Ганс был старше Хуана на четырнадцать лет. Ганс был единственным, которому стоило доверять, на кого можно было положиться. Никто не знал, как именно эти двое стали друзьями, но ходили слухи, будто бы Ганс спас Хуана после гибели его бабушки во время бомбардировки.
Хуан любил и ненавидел с одинаковой силой страсти. Таких слов, как «измена» и «прощение» в его словаре не существовало. Тем, кого он любил, он был готов хранить верность до самой смерти, а тех, кого ненавидел, ни за что не простил бы и через миллион лет. Он ни на минуту не забывал о своем долге, помнил и свои промахи. Он не простил землян, хотя ту войну начали марсиане. Земляне были врагами.
Рейни знал, что источником тревог Ганса было именно это. Да, этот человек давно устал командовать, но уйти со своего поста попросту не мог. Ганс боялся того, что, как только он покинет свой пост, неугасимое холодное пламя вырвется на поверхность спокойного моря и ударит по другой планете, и последствия этого будут непредсказуемы. Для Марса именно это было самой большой угрозой. Ганс лучше, чем кто-либо другой, понимал, что в сравнении со всеми прочими опасностями жажда завоеваний была единственным настоящим кризисом. Все проблемы внутри системы можно было решить: система обратной связи в центральном архиве и демократизация социальных институтов были уже более или менее отлажены, нужно было только набраться терпения. Но жажда завоеваний – это было совсем другое дело. Это было самой большой угрозой для мира, где не верили в Царствие Небесное, где не боялись Страшного суда, где разум царствовал в немыслимой концентрации. Такой народ обладал силой и сосредоточенностью, но не был наделен воображаемой надеждой. Поэтому он не гордился собой, и ему нужно было кого-то завоевать и покорить, чтобы самоутвердиться. Эти мысли уже много лет не давали Гансу покоя. Марсиане легче других народов шли за идеей, а потому их намного проще было искусить чувством исторической миссии.

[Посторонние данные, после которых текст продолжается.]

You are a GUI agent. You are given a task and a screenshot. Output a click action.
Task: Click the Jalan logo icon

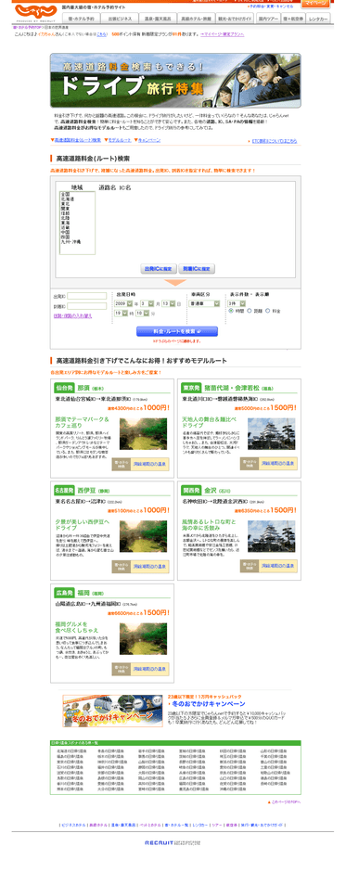click(x=29, y=10)
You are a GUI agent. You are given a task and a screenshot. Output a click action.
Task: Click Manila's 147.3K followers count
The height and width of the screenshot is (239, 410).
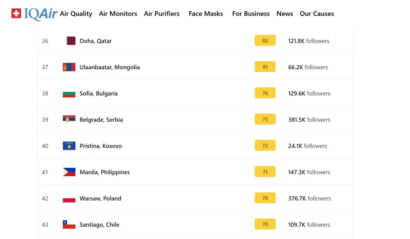(x=309, y=172)
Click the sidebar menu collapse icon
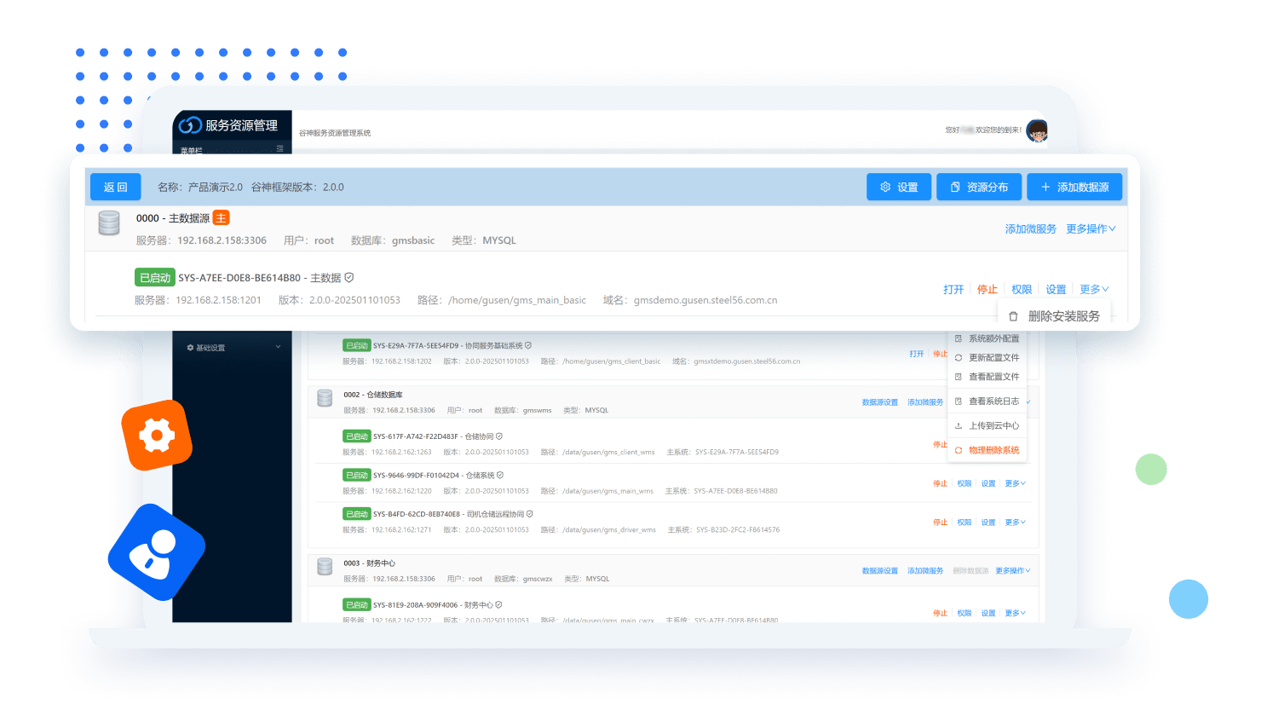 (279, 149)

«Этот день наконец наступил, – думал Рейни. – Тот самый день, который Ганс столько времени пытался отдалить».
Ганс вышел на подиум в качестве последнего оратора со стороны Землекопов. Они с Хуаном прошли друг мимо друга, и Ганс остановился в самом центре разбушевавшихся эмоциональных волн, оставленных Хуаном. Сам же он был подобен субмарине, медленно вынырнувшей на поверхность бурного моря. Вид у Ганса был очень решительный, а еще он казался очень старым. Он прошелся взглядом по залу, словно бы видя некий итог, давным-давно начертанный судьбой. В зале стало очень тихо.
Ганс еще несколько мгновений стоял неподвижно, а потом снял с плеча нашивку с пустынным орлом. Показав ее всем присутствующим в зале, он положил нашивку на трибуну.
– Позвольте мне для начала кое-что прояснить. Будучи консулом, я не должен поддерживать ни ту, ни другую сторону на этих дебатах. Моя задача в том, чтобы обеспечить справедливость самого процесса обсуждения. Но мне бы хотелось сегодня выступить на заседании, посвященном защите проектов, чтобы выразить мою личную точку зрения. Поэтому я снимаю символ своего поста. Через месяц пройдут выборы нового консула. Поскольку мой консульский срок почти завершен, я могу и сейчас уйти в отставку.